Available records.
______________________________
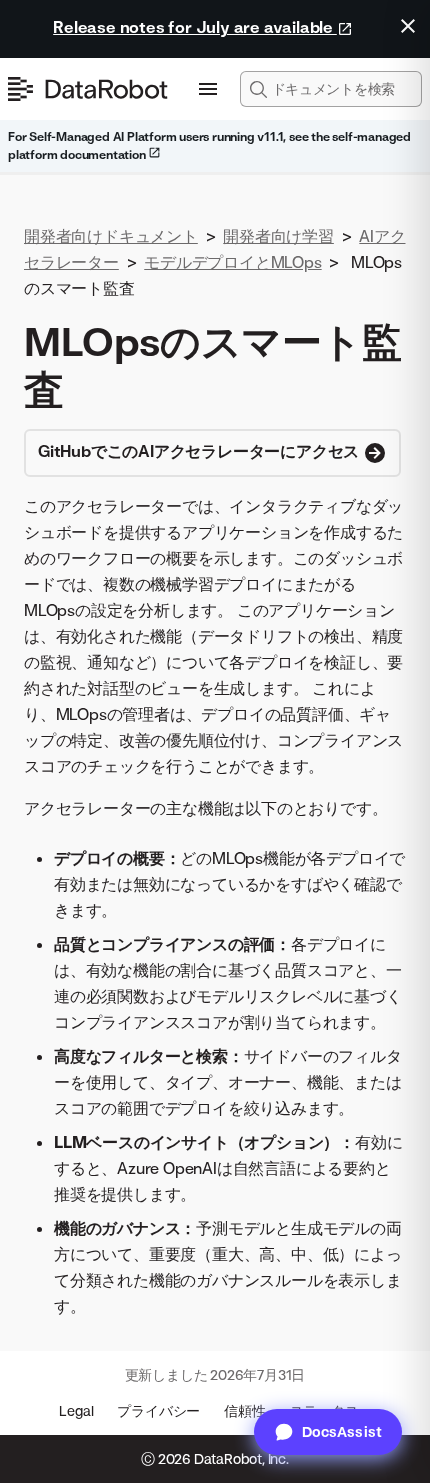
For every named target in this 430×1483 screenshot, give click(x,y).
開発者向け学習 (278, 236)
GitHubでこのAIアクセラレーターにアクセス (200, 451)
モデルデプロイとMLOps (232, 262)
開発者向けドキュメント (111, 236)
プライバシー (158, 1410)
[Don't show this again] (408, 26)
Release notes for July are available (195, 27)
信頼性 (244, 1410)
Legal (76, 1410)
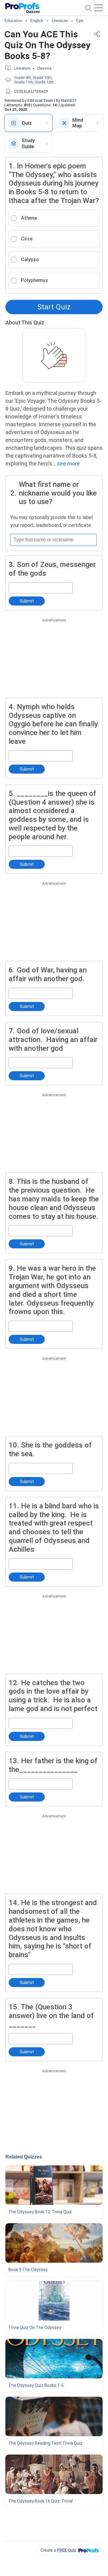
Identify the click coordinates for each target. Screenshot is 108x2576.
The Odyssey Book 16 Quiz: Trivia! (40, 2501)
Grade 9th (22, 77)
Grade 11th (23, 82)
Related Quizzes (23, 2156)
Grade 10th (42, 77)
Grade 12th (44, 82)
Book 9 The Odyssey (28, 2269)
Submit (27, 601)
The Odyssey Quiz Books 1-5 (36, 2385)
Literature (22, 68)
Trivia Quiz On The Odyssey (34, 2327)
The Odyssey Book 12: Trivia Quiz (40, 2211)
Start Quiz (54, 307)
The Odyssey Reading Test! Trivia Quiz (45, 2443)
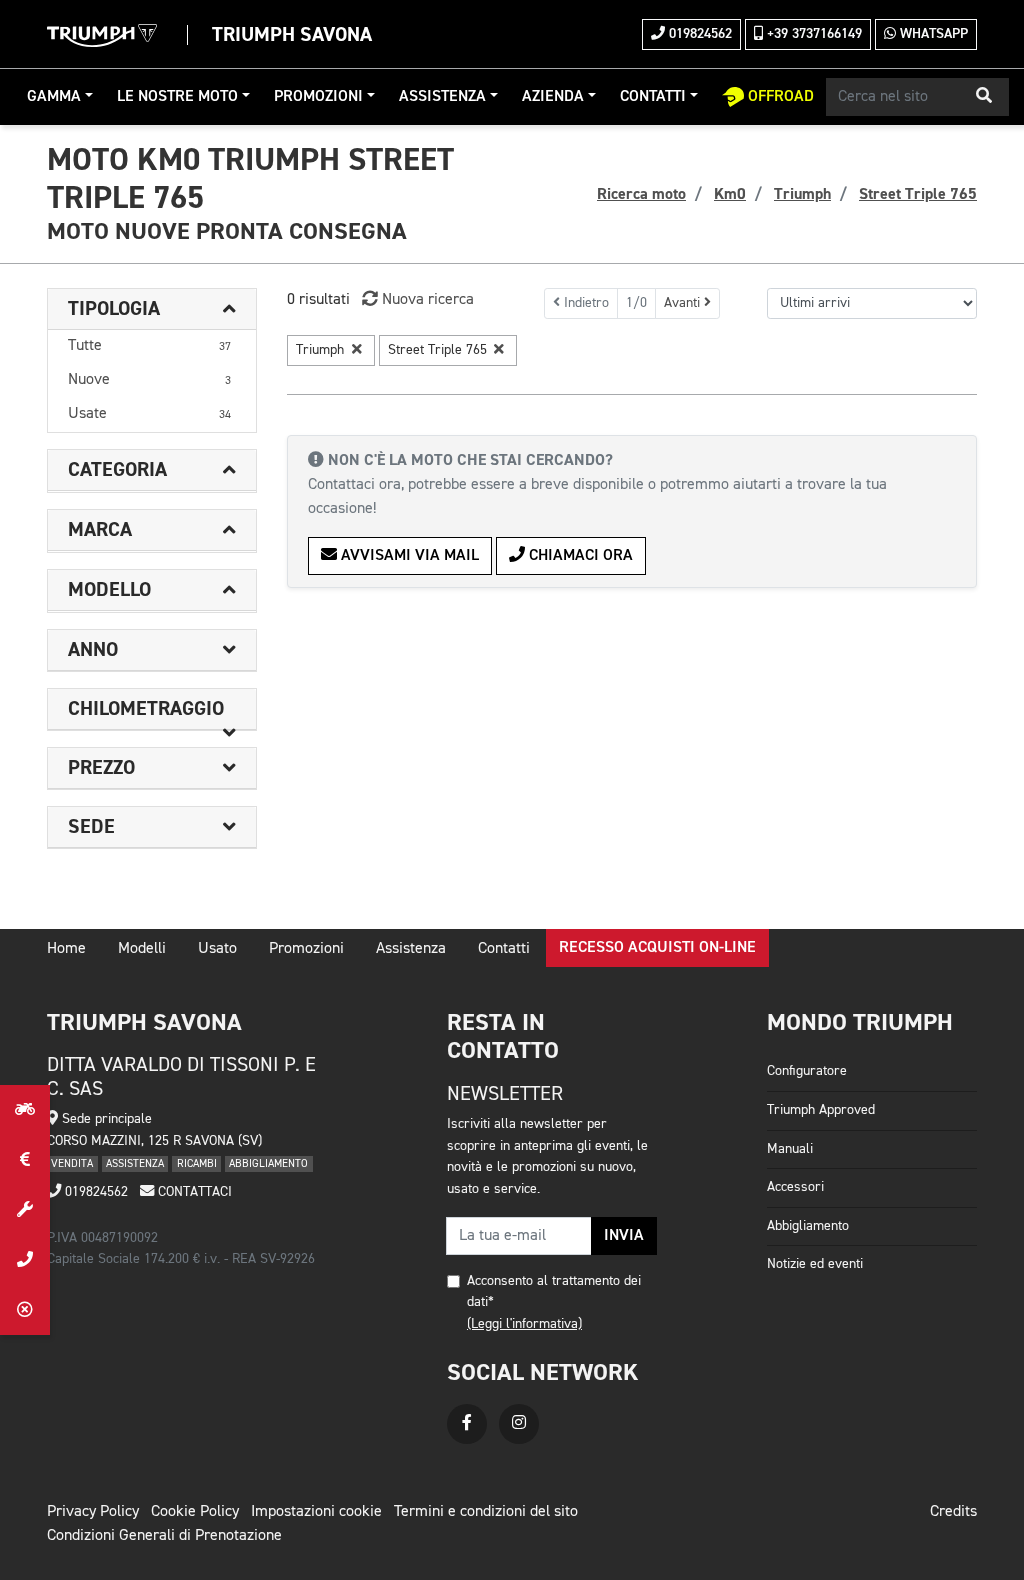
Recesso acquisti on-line (657, 948)
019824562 (698, 34)
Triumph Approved (821, 1110)
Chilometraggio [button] (146, 709)
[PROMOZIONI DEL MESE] (25, 1160)
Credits (953, 1512)
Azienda (553, 97)
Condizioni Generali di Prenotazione (164, 1536)
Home (66, 949)
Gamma (54, 97)
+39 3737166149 (812, 34)
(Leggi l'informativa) (524, 1324)
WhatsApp (932, 34)
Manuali (790, 1149)
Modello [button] (109, 590)
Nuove (149, 380)
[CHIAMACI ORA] (25, 1260)
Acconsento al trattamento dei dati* (554, 1292)
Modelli (142, 949)
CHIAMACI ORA (579, 556)
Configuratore (807, 1071)
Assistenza (442, 97)
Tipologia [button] (114, 309)
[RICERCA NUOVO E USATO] (25, 1110)
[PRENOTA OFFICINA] (25, 1210)
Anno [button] (93, 650)
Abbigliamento (808, 1226)
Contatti (653, 97)
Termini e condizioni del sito (486, 1512)
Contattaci (193, 1192)
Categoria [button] (117, 470)
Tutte (149, 346)
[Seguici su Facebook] (467, 1424)
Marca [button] (100, 530)
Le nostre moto (177, 97)
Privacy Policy (93, 1512)
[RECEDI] (25, 1310)
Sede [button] (91, 827)
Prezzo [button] (101, 768)
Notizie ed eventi (815, 1264)
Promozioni (318, 97)
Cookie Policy (195, 1512)
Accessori (795, 1187)
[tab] (152, 309)
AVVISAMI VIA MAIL (408, 556)
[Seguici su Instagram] (519, 1424)
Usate (149, 414)
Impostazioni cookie (316, 1512)
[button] (984, 97)
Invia (624, 1236)
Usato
______________________________
Prompt. The lines from the one with "Manuali (790, 1149)" through the end of the data above are to be set down exactly, with both boundary lines included and no other lines.

Response.
Manuali (790, 1149)
Modello [button] (109, 590)
Nuove (149, 380)
[CHIAMACI ORA] (25, 1260)
Acconsento al trattamento dei dati* (554, 1292)
Modelli (142, 949)
CHIAMACI ORA (579, 556)
Configuratore (807, 1071)
Assistenza (442, 97)
Tipologia [button] (114, 309)
[RICERCA NUOVO E USATO] (25, 1110)
[PRENOTA OFFICINA] (25, 1210)
Anno [button] (93, 650)
Abbigliamento (808, 1226)
Contatti (653, 97)
Termini e condizioni del sito (486, 1512)
Contattaci (193, 1192)
Categoria [button] (117, 470)
Tutte (149, 346)
[Seguici su Facebook] (467, 1424)
Marca [button] (100, 530)
Le nostre moto (177, 97)
Privacy Policy (93, 1512)
[RECEDI] (25, 1310)
Sede [button] (91, 827)
Prezzo [button] (101, 768)
Notizie ed eventi (815, 1264)
Promozioni (318, 97)
Cookie Policy (195, 1512)
Accessori (795, 1187)
[tab] (152, 309)
AVVISAMI VIA MAIL (408, 556)
[Seguici su Instagram] (519, 1424)
Usate (149, 414)
Impostazioni cookie (316, 1512)
[button] (984, 97)
Invia (624, 1236)
Usato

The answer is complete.